• _Exercise objective_
I would like each line of the data that holds the word "field" copied out.

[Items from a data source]
"""

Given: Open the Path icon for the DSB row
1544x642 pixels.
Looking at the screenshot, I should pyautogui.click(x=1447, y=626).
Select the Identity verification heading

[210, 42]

"""
"""

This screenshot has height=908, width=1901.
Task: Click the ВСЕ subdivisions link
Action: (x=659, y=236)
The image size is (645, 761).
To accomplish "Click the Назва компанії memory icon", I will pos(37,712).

"""
"""

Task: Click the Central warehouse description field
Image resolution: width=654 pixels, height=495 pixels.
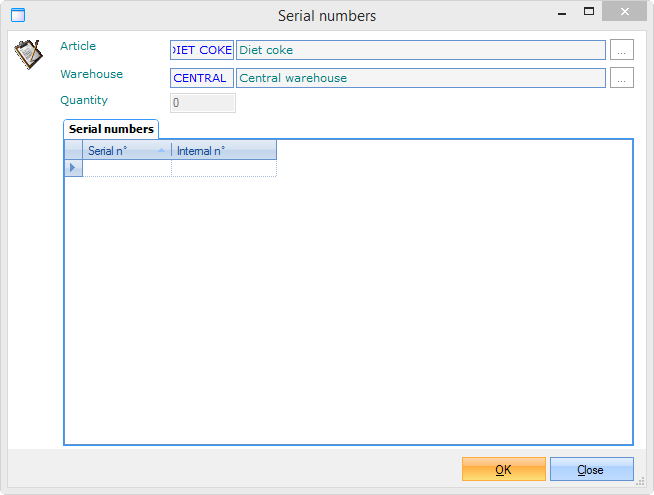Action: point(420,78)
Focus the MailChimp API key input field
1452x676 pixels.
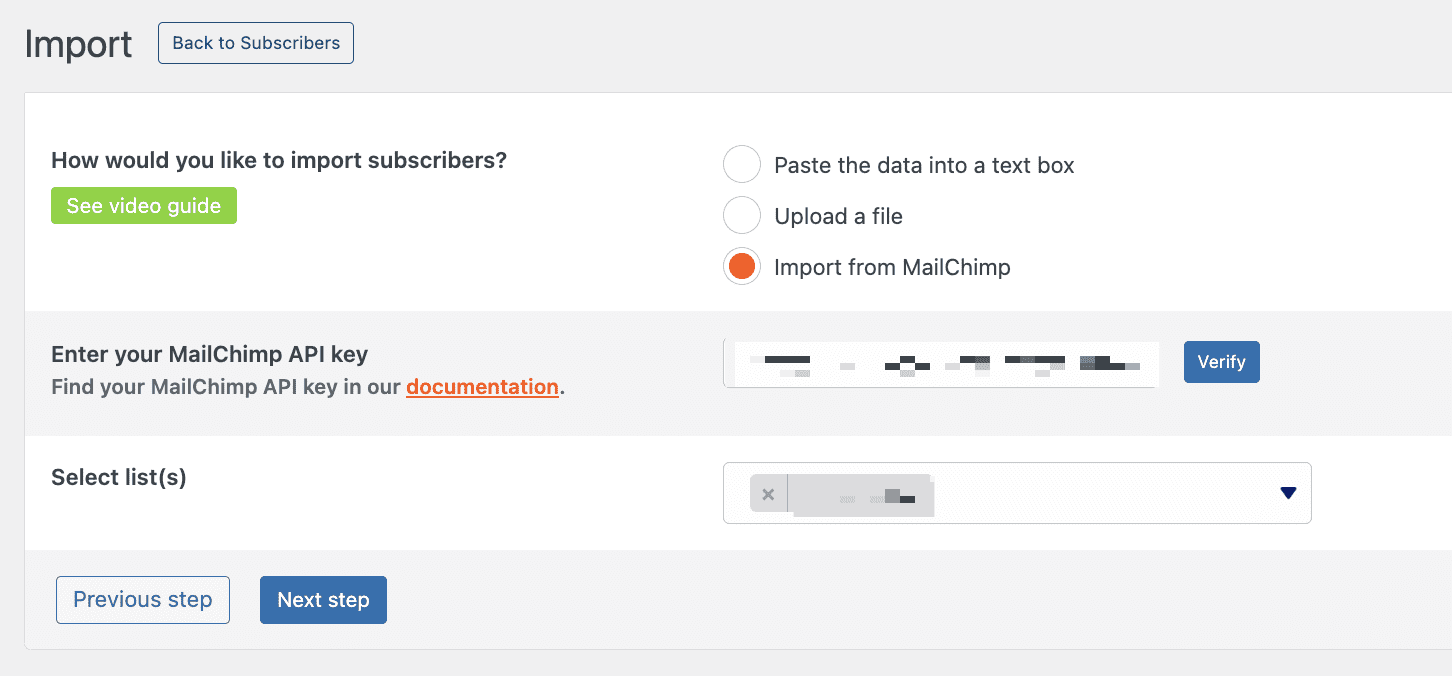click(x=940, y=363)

"""

• _Task result_
Task: Click the Central warehouse description field
Focus the MailChimp API key input field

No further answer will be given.